A role for serotonin in lipopolysaccharide-induced anorexia in rats.

Rats consistently reduce their food intake following injection of bacterial lipopolysaccharides (LPS). Because LPS increases CNS serotonin (5-HT) turnover, and because increases in CNS 5-HT turnover are associated with a decrease in food intake, we conducted a series of studies to examine 5-HT's potential role in LPS-induced anorexia. Chronic CNS 5-HT depletion by cisterna magna (CM) administration of 5,7-dihydroxytryptamine (5,7-DHT) failed to attenuate LPS-induced (100 microg/kg, ip) anorexia.

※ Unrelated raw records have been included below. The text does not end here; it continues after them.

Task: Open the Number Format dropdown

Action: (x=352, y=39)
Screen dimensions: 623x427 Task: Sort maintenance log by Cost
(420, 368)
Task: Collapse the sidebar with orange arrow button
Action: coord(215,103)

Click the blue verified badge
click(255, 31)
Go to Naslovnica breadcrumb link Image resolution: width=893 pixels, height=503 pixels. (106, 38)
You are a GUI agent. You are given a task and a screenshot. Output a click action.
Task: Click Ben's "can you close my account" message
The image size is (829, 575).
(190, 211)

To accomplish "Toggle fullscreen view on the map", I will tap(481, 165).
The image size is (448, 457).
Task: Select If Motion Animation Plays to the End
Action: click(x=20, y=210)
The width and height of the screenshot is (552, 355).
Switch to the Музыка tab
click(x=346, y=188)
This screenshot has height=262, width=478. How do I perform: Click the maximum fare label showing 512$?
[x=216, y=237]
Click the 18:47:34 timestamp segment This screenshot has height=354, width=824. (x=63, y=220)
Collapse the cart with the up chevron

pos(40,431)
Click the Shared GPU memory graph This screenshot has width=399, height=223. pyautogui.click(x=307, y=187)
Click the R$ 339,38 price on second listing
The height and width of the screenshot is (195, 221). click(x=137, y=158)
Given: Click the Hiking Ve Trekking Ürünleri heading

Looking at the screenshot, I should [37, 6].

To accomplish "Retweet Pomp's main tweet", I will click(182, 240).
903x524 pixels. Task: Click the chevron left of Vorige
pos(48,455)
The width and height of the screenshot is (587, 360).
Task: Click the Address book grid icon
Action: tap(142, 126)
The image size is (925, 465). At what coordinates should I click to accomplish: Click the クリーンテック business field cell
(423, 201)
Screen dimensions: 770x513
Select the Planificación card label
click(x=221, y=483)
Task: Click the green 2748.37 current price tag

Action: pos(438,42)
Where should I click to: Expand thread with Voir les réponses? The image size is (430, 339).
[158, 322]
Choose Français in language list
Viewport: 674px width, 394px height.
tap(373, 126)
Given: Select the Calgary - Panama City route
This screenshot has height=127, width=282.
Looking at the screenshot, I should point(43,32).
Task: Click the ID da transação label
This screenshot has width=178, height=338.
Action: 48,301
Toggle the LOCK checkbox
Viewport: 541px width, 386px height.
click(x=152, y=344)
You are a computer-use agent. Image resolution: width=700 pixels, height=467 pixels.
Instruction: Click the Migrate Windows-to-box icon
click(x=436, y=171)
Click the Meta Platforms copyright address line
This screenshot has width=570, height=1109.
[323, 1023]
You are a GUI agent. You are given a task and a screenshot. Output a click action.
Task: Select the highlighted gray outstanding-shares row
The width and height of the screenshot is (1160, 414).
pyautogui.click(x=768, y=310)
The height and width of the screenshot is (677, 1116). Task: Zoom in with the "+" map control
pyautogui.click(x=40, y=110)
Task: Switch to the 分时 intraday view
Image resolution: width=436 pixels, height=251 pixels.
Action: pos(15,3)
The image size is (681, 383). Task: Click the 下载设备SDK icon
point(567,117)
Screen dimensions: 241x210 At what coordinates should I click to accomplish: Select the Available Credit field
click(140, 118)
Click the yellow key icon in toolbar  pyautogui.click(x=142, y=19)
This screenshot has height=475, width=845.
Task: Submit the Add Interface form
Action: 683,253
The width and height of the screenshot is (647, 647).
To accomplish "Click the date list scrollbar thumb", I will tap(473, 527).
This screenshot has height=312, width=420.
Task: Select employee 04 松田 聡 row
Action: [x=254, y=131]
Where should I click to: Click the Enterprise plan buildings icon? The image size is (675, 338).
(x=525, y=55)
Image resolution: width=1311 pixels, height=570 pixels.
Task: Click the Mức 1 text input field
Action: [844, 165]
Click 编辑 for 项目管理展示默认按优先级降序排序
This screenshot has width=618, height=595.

In subsequent experiments, LPS was injected at lights out (hour 0) and [8-hydroxy-2-(di-n-propylamino)tetraline (8-OH-DPAT)] or N-CBZ-[(8beta)-1,6-dimethylergolin-8-yl]methylamine (metergoline) was injected at hour 5 - the time when LPS-treated rats become anorectic. Food intake was measured during the subsequent 2 h. In LPS-treated rats, 8-OH-DPAT (62.5, 125, or 250 microg/kg, sc) injection increased food intake. In a 2 x 2 factorial arrangement of LPS and 8-OH-DPAT, 125 microg/kg 8-OH-DPAT increased food intake significantly more in LPS-treated rats than in non-LPS-treated rats (significant LPS x 8-OH-DPAT interaction). In LPS-treated rats, 1 and 5 mg/kg metergoline significantly enhanced food intake. However, in a 2 x 2 arrangement of LPS and metergoline, 1 mg/kg metergoline failed to increase food intake in LPS and non-LPS-treated rats in two separate trials. The ability of the 5-HT(1A) receptor agonist 8-OH-DPAT to attenuate LPS-induced anorexia in rats supports a role of 5-HT in LPS-induced anorexia.